Victoria and her teammates have also been campaigning for interested communities to plant more trees from which the mushrooms can be harvested. Those same trees would also mitigate some of the uncomfortable consequences of climate change through their ecosystem services: shade, water retention, erosion reduction, carbon sequestration, and more. The team has already successfully piloted the project in Sokoban, Ghana, a village dedicated to wood production.

“Thanks to all the learning I have done at EARTH to become an agent of change and positively transform my country, I now have the tools to not only compete in the Wege Prize – but to win it,” Victoria says. “The University has helped me to excel on a team and be a better leader.”

In second place

Portrait of Winfred and Tennyson

US$10,000 prize

Tennyson and Winfred, along with three students from African universities, formed Sutote (Sustainable Tomato Technology), which aims to eliminate the widespread use of synthetic pesticides in tomato production by formulating effective, not-toxic-to-humans organic pest-control solutions made from the ornamental plant Tithonia diversifolia, better known as the tree marigold or the Mexican sunflower.

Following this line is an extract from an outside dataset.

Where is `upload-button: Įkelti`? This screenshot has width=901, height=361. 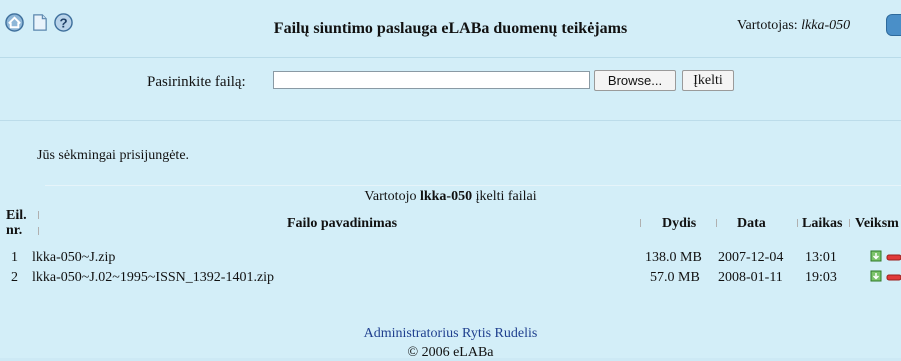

“This plant is used in some cultures as a natural medicine,” Tennyson says, “which means our product is one that heals people as it heals the soil.” In addition, the team’s plans outline the recapture of plant waste to produce biogas, an otherwise untapped energy source that can be used to fuel cookstoves.

Competition structure

The nearly 30 participating teams had to complete four phases and answer the fundamental question: How can we create a circular economy? All participants built projects that integrated key considerations such as the reuse of raw materials and value-added enhancements.

“This recognition is a way to demonstrate just how capable EARTH students are at generating solutions that improve the lives of millions of people around the world. We will use the prize money to do that – and to do so sustainably,” Tennyson adds. “The Wege Prize has helped us to move forward in solving sustainability problems that affect countless people in our countries. That means a lot to us.”